Солидол редко задумывался над тем, что эти мегабайты текстов насочиняли реальные люди. В его представлении это была некая безликая сила, и если ей не противостоять, то она весь мир заполонит своей бредятиной. Впрочем, иногда ему приходилось сталкиваться с живыми графоманами. К счастью, они так и не поняли, кто он такой. Но от общения с ними у Солидола остались самые мерзкие впечатления.
– Нет, не жалко! – решительно ответил он. – Как правило, это неадекватные люди, одержимые сверхценной идеей. Их можно было бы пожалеть за их убогость, но на самом деле это очень пронырливые, завистливые и мстительные существа. Ты говоришь – мы давим их контент. Да они сами с удовольствием задавят тексты себе подобных, потому что всех пишущих они рассматривают как конкурентов.
– Но ведь бывают же и нормальные писатели? – продолжала настаивать Пурген.
– Вот их-то мы и защищаем. Это только говорится, что талантливая вещь сама пробьётся. А на самом деле это примерно то же самое, что бросить золотую монету в сельский нужник и ждать, когда она сама всплывёт на поверхность.
– И всё-таки в этом есть что-то подлое – вот так вот тайно, анонимно… Почему нельзя просто писать разгромные рецензии, если произведение бездарно? Авторы открыто выкладывают свои тексты, идут, так сказать, с открытым забралом?
– Рыцарство? Кодекс чести? – усмехнулся Солидол. – А ты знаешь, что вычурный псевдоним – уже верный признак графомана? Рецензии? Ты слышала типовую фразу: «Рукописи не рецензируются и не возвращаются»? Это было придумано ещё до Сети. И ловушки для графомании не Макрон придумал – это тоже стандартная редакционная практика. Просто он её усовершенствовал и систематизировал. Так что не надо про подлость.

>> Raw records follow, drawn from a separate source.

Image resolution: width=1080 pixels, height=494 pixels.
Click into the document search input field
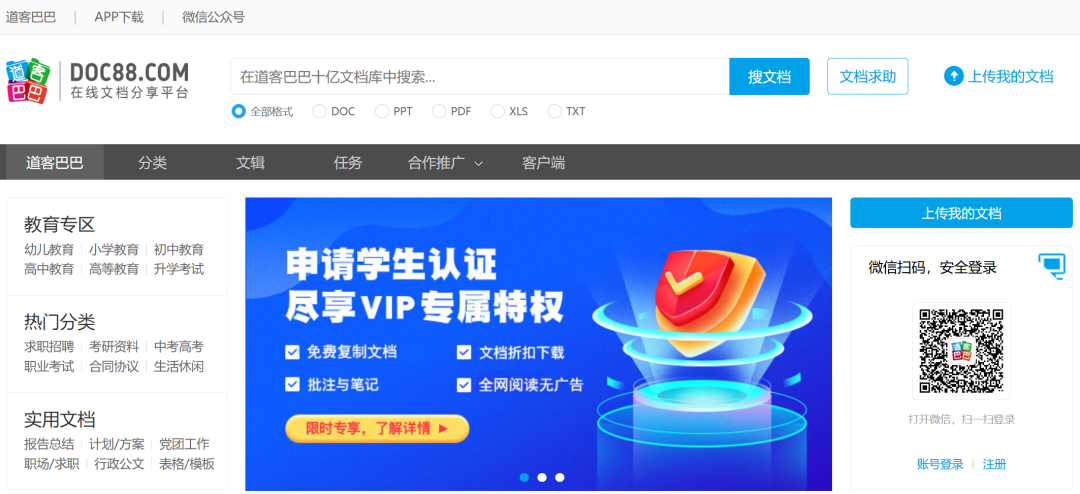480,76
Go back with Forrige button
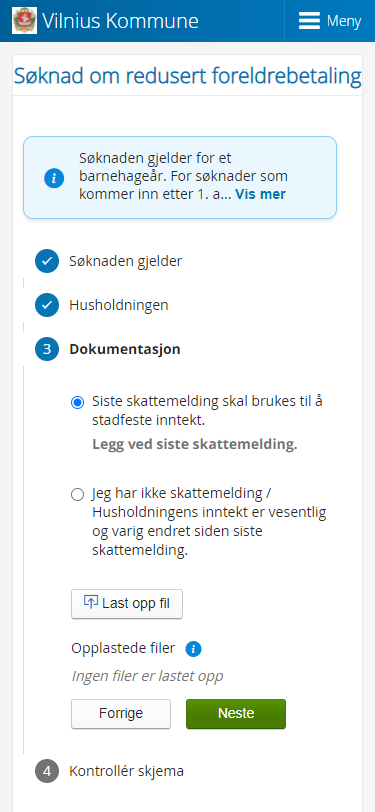Screen dimensions: 375x812 (x=121, y=714)
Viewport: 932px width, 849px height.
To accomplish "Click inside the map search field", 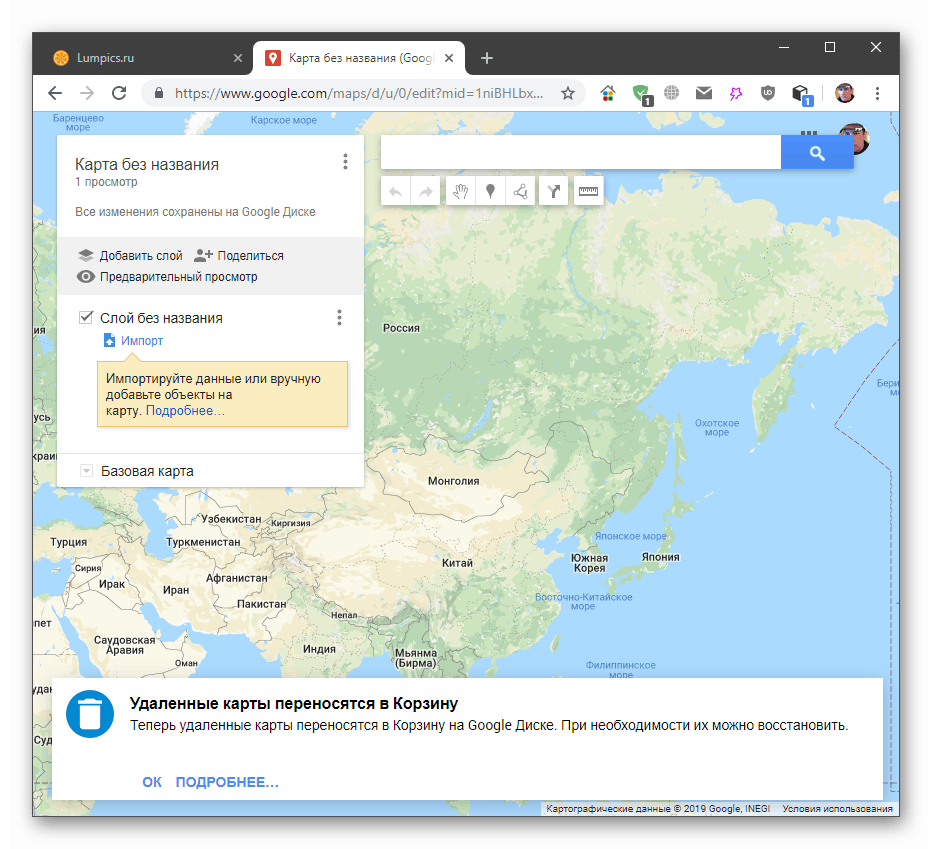I will [580, 152].
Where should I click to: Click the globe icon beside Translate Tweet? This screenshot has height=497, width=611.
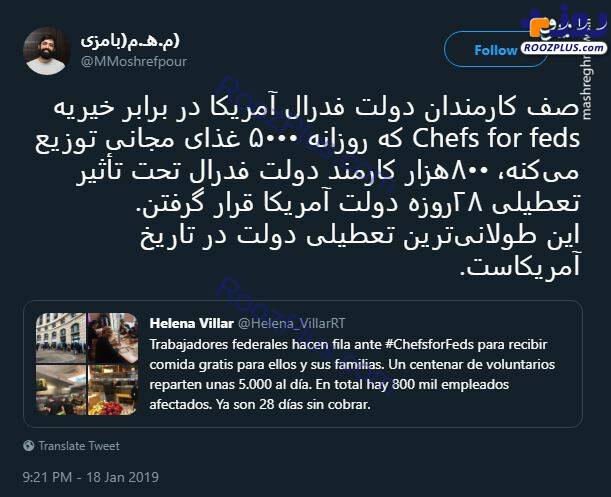coord(28,445)
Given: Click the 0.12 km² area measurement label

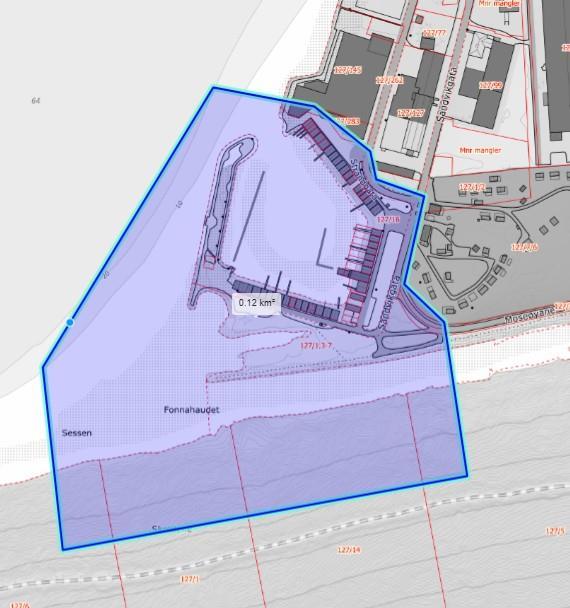Looking at the screenshot, I should [x=256, y=303].
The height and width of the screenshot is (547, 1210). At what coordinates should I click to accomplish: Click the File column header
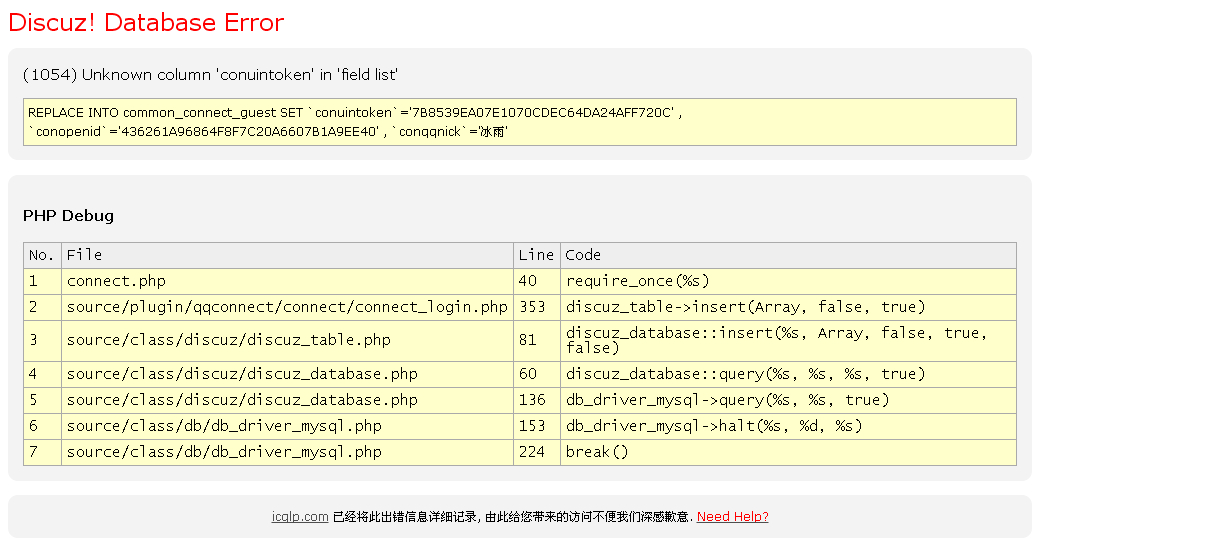[x=84, y=255]
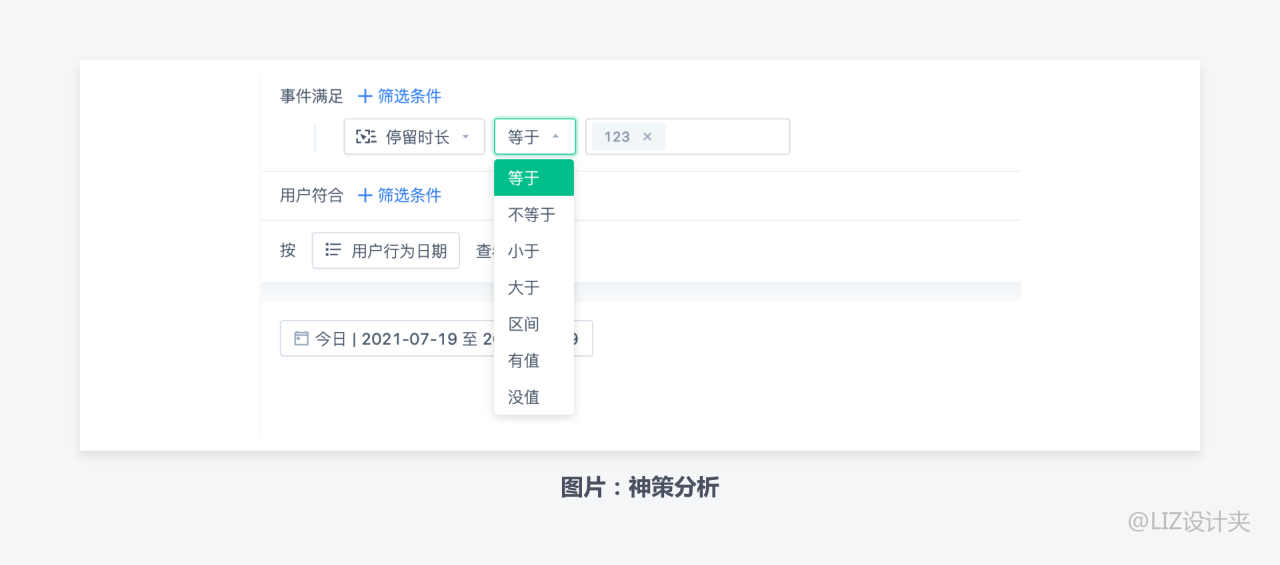1280x565 pixels.
Task: Click the plus icon beside 用户符合
Action: (365, 196)
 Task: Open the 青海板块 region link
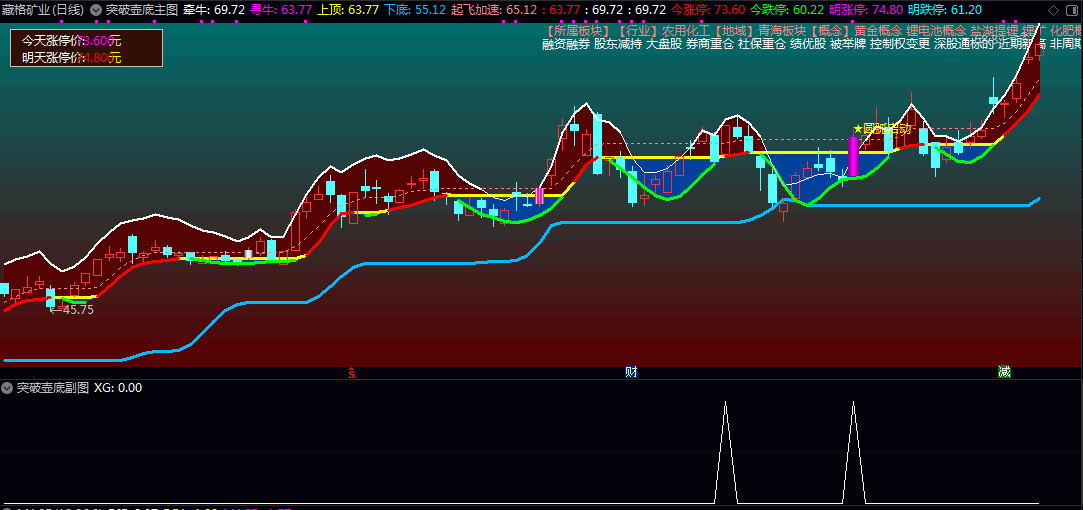pos(781,30)
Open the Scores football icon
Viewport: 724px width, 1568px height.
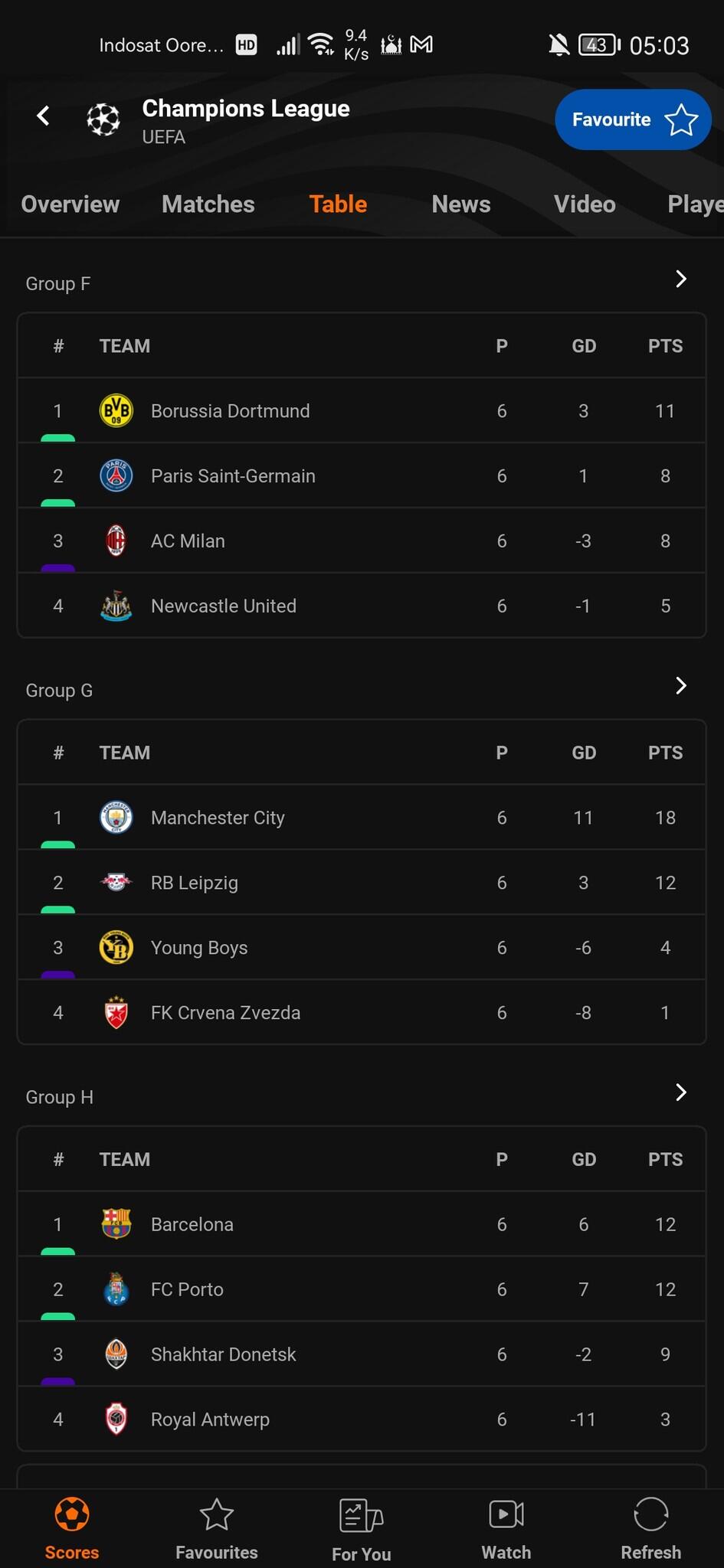point(72,1514)
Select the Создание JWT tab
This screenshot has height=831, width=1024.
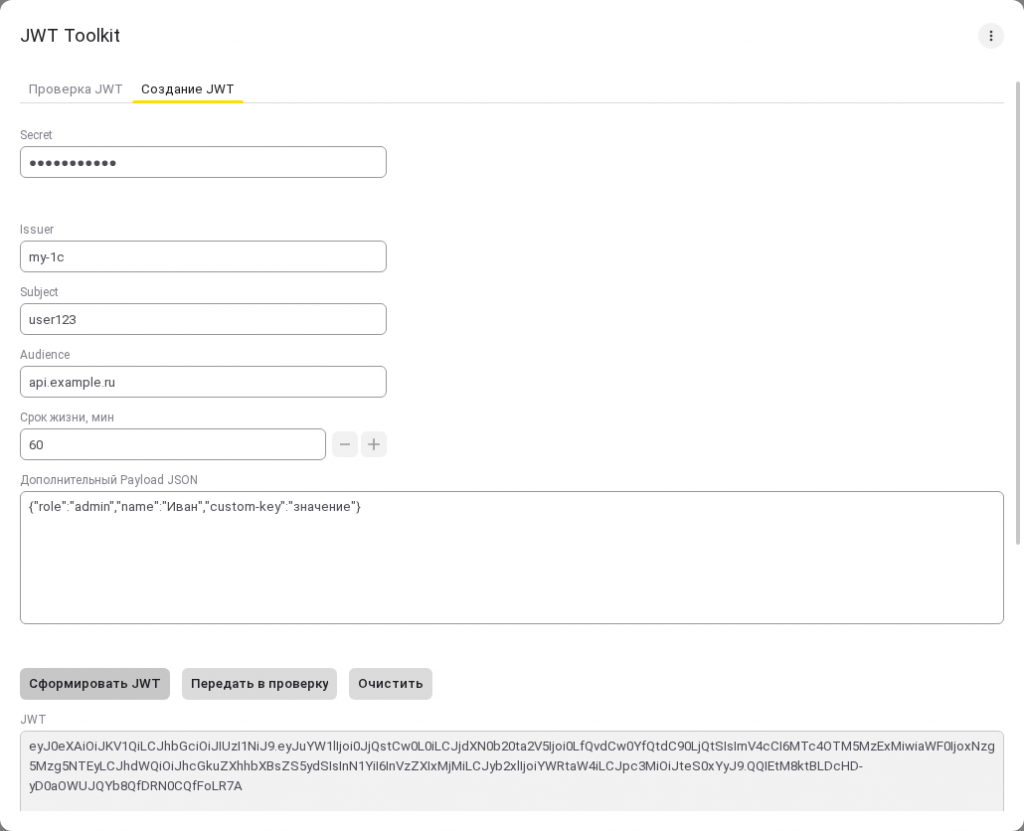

– У тебя на всё есть ответ.
– А у тебя? – Солидол пристально уставился на неё. – Зачем ты пришла в отдел? И не надо прикидываться дурочкой!
Пурген молча поёрзала под его взглядом, но он продолжал ждать ответа.
– Я не знаю, – наконец выдавила она. – Наверное, я просто хочу быть на острие, на переднем крае, получать драйв. Как-то так. Ладно, пора по домам. На горшок и в постель.
Она поднялась с парапета, взяла свою пустую бутылку и аккуратно опустила её в урну.
– Что, мамка заругает? – Солидол ненавязчиво попытался выяснить состав её семьи.
– Не провожай, не заблужусь, – обернувшись, ответила Пурген.
– Да я и не собирался, – пробормотал Солидол, глядя вслед удаляющейся фигурке в мешковатом комбинезоне.